Funding news: The Seattle area’s Zap Energy will receive $5 million from a newly launched federal program supporting the commercial development of fusion power.
The U.S. Department of Energy’s Milestone-Based Fusion Development Program announced Wednesday that it was divvying up $46 million among eight commercial fusion ventures in the U.S.
Physicists have pursued fusion energy for decades, eager to discover a commercially viable technology to generate nearly limitless power. Fusion produces energy when atoms are smashed together in super hot, high pressure conditions. Zap aims to put fusion energy on the grid by 2030.
“We have generated energy by drawing power from the sun above us. Fusion offers the potential to create the power of the sun right here on Earth,” said U.S. Secretary of Energy Jennifer Granholm in a statement.
While the DOE funding amount isn’t massive, its greater significance “is the vote of confidence, the engagement at the national level,” said Uri Shumlak, Zap co-founder and chief scientist.
Research news: The challenge with fusion is producing more energy from the process than it takes to create it, a target called “breakeven” or “Q=1.”
Fusion researchers and companies mark various milestones on the route to breakeven and there is some variability in how the “Q” measurements are made. Zap has devised a new method for quantifying energy production in its fusion system to create consistency in the measurement. The methodology will be published in a peer-reviewed, scientific journal next week.
Zap set a goal of reaching breakeven this year, though Shumlak admitted on Wednesday that the time frame “is going to be challenging.”
But achieving commercial energy production by the end of the decade is tenable, he said. “We’re making really strong progress and proving out some of the scaling.”
Zap’s tech: Zap is developing sheared-flow-stabilized Z-pinch fusion technology. The company’s device drives electric currents through a filament of superheated material called plasma. The current creates powerful magnetic fields around the plasma, compressing the material and producing conditions that are sufficient for creating fusion reactions that generate energy.
Zap launched in 2017 and has grown to 130 employees in offices in Everett and Mukilteo. Zap was co-founded by University of Washington professors Shumlak and Brian A. Nelson, with technology developed in collaboration with researchers at Lawrence Livermore National Laboratory. The third founder is entrepreneur and investor Benj Conway.
The team touts their approach as simpler than other fusion strategies that require massive magnets and lasers.
Exploring commercialization: TransAlta, the company that operates Washington’s last operating coal plant, is ceasing operations in 2025. Zap is working with the company to determine if it could locate its fusion plant at the southwest Washington site.
Some of the facility’s equipment and workforce could be adapted for fusion. “We’re just replacing the coal burner with another heating source,” Shumlak said.
Washington is home to two other fusion ventures: Helion Energy in Everett and Avalanche Energy in Seattle.
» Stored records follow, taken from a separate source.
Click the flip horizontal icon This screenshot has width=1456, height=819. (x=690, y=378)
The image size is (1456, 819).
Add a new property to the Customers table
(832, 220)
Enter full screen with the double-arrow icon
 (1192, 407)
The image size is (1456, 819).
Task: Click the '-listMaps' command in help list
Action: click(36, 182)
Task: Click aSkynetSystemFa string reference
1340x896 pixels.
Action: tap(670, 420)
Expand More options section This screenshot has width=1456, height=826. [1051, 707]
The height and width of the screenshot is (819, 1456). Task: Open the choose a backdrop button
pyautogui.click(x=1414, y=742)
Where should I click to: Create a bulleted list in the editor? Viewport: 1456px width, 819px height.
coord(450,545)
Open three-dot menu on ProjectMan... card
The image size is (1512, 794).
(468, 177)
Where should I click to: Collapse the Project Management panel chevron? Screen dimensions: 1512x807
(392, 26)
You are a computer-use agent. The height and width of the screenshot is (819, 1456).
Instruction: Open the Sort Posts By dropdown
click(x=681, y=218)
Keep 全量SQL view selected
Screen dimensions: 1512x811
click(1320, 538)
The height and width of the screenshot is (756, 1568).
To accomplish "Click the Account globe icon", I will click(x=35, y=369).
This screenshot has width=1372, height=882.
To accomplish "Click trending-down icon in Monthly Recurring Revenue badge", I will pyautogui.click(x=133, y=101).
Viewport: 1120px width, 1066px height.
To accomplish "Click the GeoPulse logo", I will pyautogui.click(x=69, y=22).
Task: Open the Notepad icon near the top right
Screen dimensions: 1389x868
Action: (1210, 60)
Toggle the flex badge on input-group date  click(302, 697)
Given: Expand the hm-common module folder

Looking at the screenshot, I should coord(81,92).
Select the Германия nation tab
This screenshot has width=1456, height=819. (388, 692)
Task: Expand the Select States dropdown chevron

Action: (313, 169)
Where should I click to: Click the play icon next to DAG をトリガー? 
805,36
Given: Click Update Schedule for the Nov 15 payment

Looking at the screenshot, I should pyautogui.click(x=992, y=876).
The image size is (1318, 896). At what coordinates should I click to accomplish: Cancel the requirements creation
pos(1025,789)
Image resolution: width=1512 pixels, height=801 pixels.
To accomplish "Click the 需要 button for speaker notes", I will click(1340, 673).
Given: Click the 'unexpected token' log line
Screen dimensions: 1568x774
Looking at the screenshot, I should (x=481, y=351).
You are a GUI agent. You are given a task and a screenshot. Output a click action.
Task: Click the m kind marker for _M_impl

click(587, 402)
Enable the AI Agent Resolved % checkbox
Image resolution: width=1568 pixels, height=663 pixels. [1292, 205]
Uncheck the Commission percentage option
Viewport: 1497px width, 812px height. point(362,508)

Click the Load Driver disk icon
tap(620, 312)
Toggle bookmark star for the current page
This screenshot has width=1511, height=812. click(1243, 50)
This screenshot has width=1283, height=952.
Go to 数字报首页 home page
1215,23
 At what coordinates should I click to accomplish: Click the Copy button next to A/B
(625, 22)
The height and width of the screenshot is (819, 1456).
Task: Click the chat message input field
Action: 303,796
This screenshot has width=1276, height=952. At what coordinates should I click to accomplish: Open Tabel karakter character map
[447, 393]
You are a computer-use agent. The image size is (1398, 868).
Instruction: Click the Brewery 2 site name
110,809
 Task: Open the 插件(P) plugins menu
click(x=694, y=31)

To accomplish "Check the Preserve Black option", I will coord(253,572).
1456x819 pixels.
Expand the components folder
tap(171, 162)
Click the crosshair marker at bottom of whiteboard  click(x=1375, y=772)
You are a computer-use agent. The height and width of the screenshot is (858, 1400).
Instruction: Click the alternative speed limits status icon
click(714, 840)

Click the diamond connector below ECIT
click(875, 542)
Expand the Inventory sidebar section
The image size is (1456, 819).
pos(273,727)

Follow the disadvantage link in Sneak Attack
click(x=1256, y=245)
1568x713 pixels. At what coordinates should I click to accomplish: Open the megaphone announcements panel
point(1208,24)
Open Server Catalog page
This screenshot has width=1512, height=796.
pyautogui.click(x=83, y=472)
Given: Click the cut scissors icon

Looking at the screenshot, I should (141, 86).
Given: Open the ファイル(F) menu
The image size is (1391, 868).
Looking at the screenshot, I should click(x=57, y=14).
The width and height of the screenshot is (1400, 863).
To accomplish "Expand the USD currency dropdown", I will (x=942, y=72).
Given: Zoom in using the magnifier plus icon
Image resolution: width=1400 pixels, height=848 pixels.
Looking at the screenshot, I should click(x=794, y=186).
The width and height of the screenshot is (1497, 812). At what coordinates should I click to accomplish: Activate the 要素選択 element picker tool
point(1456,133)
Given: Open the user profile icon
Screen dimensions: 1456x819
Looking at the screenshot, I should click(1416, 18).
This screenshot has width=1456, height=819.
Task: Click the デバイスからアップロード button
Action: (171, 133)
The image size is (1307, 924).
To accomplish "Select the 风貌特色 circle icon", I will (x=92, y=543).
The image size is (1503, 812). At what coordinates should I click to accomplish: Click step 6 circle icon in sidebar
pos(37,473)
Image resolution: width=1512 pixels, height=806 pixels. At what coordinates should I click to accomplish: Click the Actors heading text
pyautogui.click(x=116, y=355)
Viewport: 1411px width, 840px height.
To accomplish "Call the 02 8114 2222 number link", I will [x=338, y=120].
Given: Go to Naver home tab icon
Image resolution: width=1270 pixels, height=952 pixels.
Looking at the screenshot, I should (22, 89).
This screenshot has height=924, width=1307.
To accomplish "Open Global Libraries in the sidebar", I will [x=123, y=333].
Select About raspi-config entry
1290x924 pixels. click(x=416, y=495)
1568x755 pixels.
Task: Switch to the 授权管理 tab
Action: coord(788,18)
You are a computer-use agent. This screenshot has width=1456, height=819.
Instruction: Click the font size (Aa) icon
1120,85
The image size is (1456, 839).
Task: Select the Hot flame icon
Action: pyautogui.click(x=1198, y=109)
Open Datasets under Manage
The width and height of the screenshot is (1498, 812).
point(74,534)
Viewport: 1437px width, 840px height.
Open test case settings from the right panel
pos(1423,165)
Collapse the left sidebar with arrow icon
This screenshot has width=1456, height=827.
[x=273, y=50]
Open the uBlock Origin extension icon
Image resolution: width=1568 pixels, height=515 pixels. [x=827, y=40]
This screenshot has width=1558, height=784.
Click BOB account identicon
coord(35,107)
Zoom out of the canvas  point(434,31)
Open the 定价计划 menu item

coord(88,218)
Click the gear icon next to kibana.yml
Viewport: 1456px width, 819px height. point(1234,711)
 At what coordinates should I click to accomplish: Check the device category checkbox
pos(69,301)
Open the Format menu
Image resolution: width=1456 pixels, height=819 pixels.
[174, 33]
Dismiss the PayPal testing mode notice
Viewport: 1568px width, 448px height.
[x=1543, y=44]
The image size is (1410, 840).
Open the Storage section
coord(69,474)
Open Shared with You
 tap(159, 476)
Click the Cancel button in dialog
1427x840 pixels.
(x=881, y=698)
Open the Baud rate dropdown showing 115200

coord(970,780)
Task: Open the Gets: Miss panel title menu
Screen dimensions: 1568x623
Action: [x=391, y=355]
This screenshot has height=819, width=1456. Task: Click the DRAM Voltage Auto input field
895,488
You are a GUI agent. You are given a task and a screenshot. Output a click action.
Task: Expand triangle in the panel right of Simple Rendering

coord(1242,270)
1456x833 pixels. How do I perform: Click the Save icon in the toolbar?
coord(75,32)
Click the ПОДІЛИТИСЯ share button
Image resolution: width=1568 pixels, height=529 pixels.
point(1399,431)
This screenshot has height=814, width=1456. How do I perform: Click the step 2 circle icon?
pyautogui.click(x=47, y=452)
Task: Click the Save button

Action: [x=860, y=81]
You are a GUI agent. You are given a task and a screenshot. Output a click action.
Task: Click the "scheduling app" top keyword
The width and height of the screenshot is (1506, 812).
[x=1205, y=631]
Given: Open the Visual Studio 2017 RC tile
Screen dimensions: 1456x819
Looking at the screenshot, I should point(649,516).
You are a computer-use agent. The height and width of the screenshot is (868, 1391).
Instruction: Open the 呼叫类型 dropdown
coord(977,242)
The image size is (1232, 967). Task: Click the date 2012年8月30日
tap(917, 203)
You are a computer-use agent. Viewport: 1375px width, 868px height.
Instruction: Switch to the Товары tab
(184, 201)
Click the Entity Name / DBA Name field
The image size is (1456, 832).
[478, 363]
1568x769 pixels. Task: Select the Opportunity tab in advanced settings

“It’s exciting to see Washington state once again playing a leading role in the development of clean energy technologies and innovative solutions to help us tackle the climate crisis,” said U.S. Sen. Patty Murray, a Washington Democrat, in a statement announcing the DOE news.
Funding and honors: Last year Zap raised $160 million in a round led by Chris Sacca’s Lowercarbon Capital. Its additional investors are Breakthrough Energy Ventures, Shell Ventures, DCVC, Valor Equity Partners, Addition, Energy Impact Partners, and Chevron Technology Ventures.
The company’s total funding is roughly $200 million in venture capital and $12.8 million in government grants. The company is pursuing additional investment dollars.
Zap was also a finalist in the Sustainable Innovation of the Year category at the recent 2023 GeekWire Awards.
Fusion milestones: The World Survey of Fusion Devices recently identified more than 130 fusion systems currently in operation, being built or in planning, and there has been meaningful scientific and commercial progress in the field in the past year.
In December, the DOE announced a “first-of-its kind achievement” in which a research fusion reactor hit breakeven. The milestone was reached at the Lawrence Livermore National Laboratory’s National Ignition Facility (NIF) in California.
In early May, Microsoft and Helion Energy announced a historic agreement in which the fusion company pledged to begin operating a commercial plant by 2028 and the software company committed to buying the electricity that it generates. If Everett-based Helion is able to deliver, it could be the world’s first commercial fusion power plant.